Totally understand this and am not saying you’re wrong to feel that way, but remember the kids could find out about it in a decade or two and not understand the situation fully.
That’s about all the advice I can helpfully offer…
Totally understand this and am not saying you’re wrong to feel that way, but remember the kids could find out about it in a decade or two and not understand the situation fully.
That’s about all the advice I can helpfully offer…
Are you guys going to be legally separated while the terms of the divorce and custody are being hashed out over the next several months. If so you will need a temporary custody order as well as a separation agreement. This should legally force him to financially support you and the kids and also lay out who can stay in the house while you are working on the details of the actual divorce.
Oh I totally get that. I didn’t mean I would ever splash everything across Facebook, I just meant that if we get to the point where we’re standing in front of a judge, I will make sure the judge knows what a lying, sneaking, cheating scumbag he is.
(Oops…got a little carried away there for a moment.
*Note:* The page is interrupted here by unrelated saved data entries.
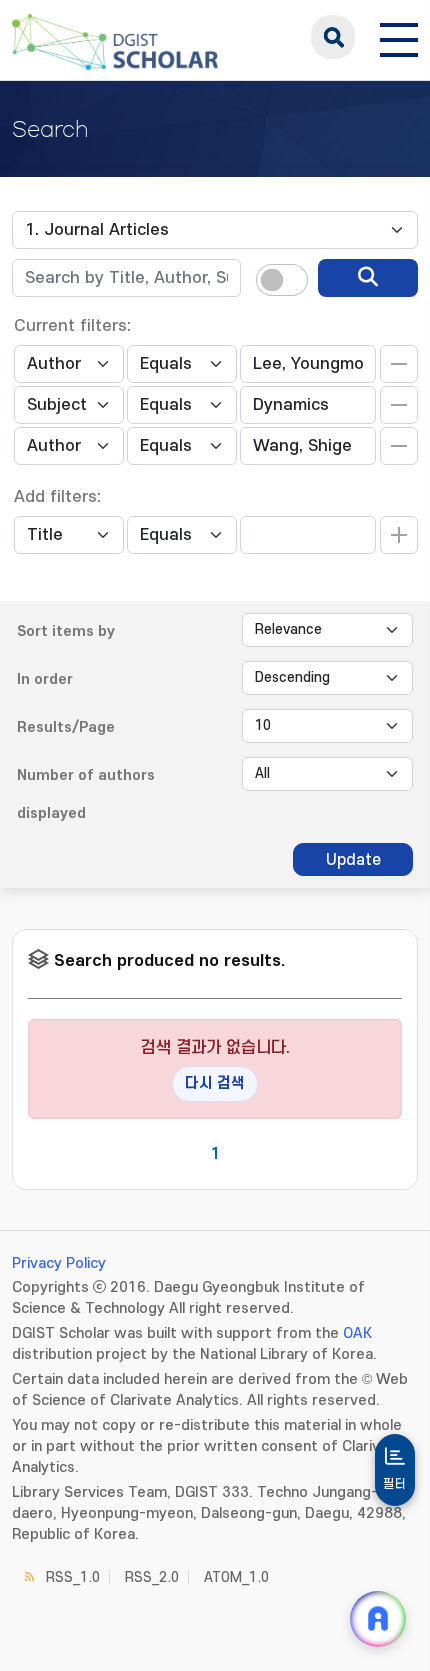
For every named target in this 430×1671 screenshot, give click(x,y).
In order (45, 679)
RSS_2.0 (152, 1577)
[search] (368, 278)
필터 (395, 1484)
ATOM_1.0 (236, 1577)
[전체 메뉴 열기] (399, 37)
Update (353, 860)
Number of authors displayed (86, 794)
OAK (357, 1333)
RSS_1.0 (73, 1577)
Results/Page (66, 727)
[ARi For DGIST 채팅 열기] (378, 1619)
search (333, 37)
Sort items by (66, 631)
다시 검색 (215, 1083)
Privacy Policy (59, 1263)
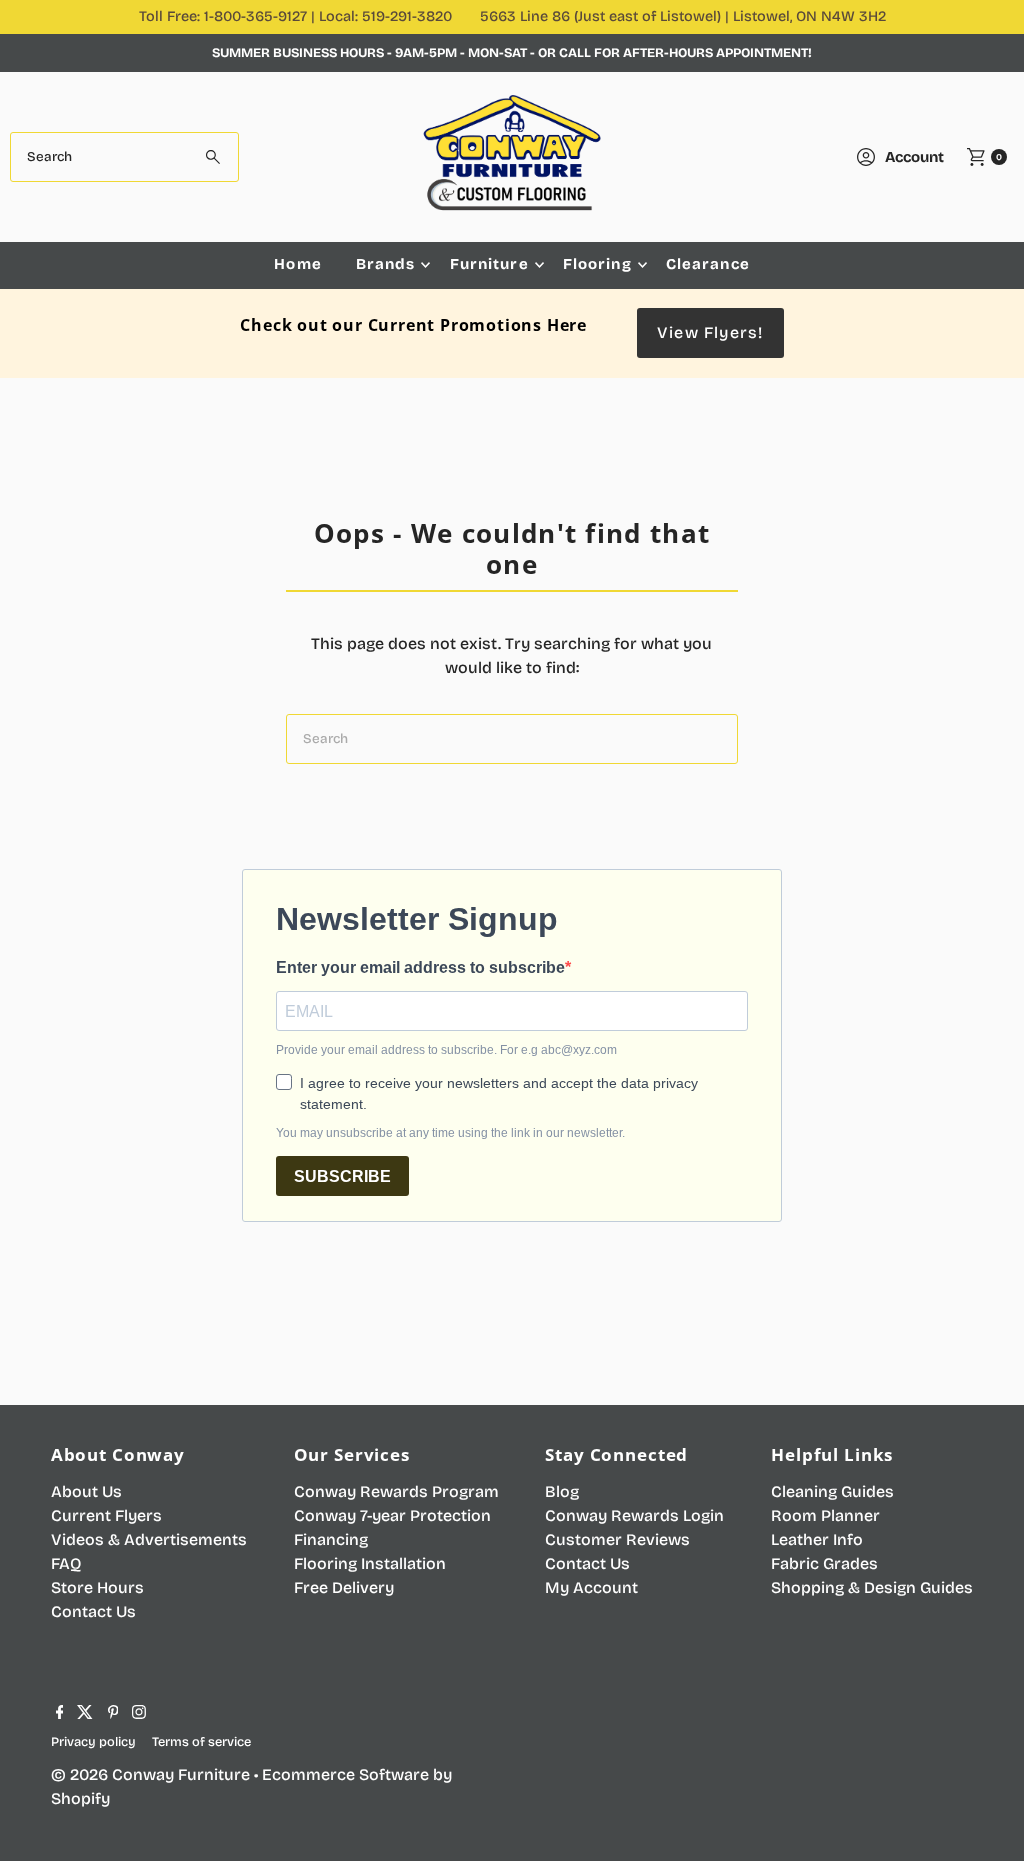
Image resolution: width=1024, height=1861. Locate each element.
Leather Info (817, 1539)
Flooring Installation (370, 1563)
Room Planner (825, 1515)
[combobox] (124, 157)
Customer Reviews (617, 1539)
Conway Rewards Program (396, 1491)
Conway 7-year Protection (392, 1515)
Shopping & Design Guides (872, 1587)
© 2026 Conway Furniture (150, 1774)
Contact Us (93, 1611)
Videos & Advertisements (149, 1539)
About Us (86, 1491)
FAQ (66, 1563)
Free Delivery (344, 1587)
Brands (386, 264)
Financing (331, 1539)
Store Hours (97, 1587)
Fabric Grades (824, 1563)
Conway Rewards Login (634, 1515)
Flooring (597, 264)
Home (298, 264)
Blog (562, 1491)
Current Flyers (106, 1515)
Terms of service (201, 1741)
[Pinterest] (113, 1714)
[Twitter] (85, 1714)
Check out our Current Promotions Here (413, 325)
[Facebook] (60, 1714)
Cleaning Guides (832, 1491)
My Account (591, 1587)
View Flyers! (710, 332)
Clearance (708, 264)
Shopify (80, 1798)
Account (914, 157)
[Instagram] (139, 1714)
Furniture (489, 264)
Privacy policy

I’m finding the rage comes and goes in waves…)
Omar Little, yes we will have a formal separation with all the legal bells and whistles. According to the lawyer I saw yesterday, as soon as one of us files, it places an injunction on all our financial matters, and he is legally obligated to keep paying until a formal agreement can be made. Obviously, this makes me want to file ASAP, but there’s a few things I have to get in order first.
As a divorced kid myself, I don’t think 50/50 custody is the best scenario for the kids. This is especially true for you, given that most of your ex’s 50% will be spent with grandma instead of dad. Does grandma even have room for the kids to live with her essentially 35-40% of the time? Not that she isn’t a great person who deserves to see her grandkids, but she’s not their parent and you don’t owe her that. Generally speaking, a 50/50 arrangement ends up with both you *and *your ex having to maintain bedrooms for the kids, which means you’re both paying for “too much house.” And the kids will have to schlep a whole bunch of crap around when they “move” between houses every week/month/6 months (whatever you decide). You will always have to live in the same school district as your ex.
Therefore, I think establishing yourself as the primary custodial parent would be better for your children. *You’re *the SAHM and *he *was the unfaithful one, so I really doubt he would fight you on this. You can set it up so the kids visit dad for one full weekend every 2 weeks or 1 day every week (Sunday, for me and my sister). You can also put in provisions for occasional ad-hoc after-school visits, if that doesn’t feel like “enough” time. And if grandma is willing to continue babysitting for free and all of you live near one another, then you can discuss that as well.
And what good will that do for you? Talking with my mediator she told me about so many couples in which it was so important to one party to get the other to admit or be found guilty of wrongdoing. But it meant absolutely nothing to the settlement. Things were split exactly the way they would have regardless of who was at fault. The only difference was heartache, time and lots of money to the lawyers. The corporation that is your marriage is being dissolved. It makes no difference if you get the judge to dislike your husband. The judge sees hundreds of these cases a year. If you don’t have the settlement totally worked out before you go in front of the judge you are foolish. The court appearance should be a formality.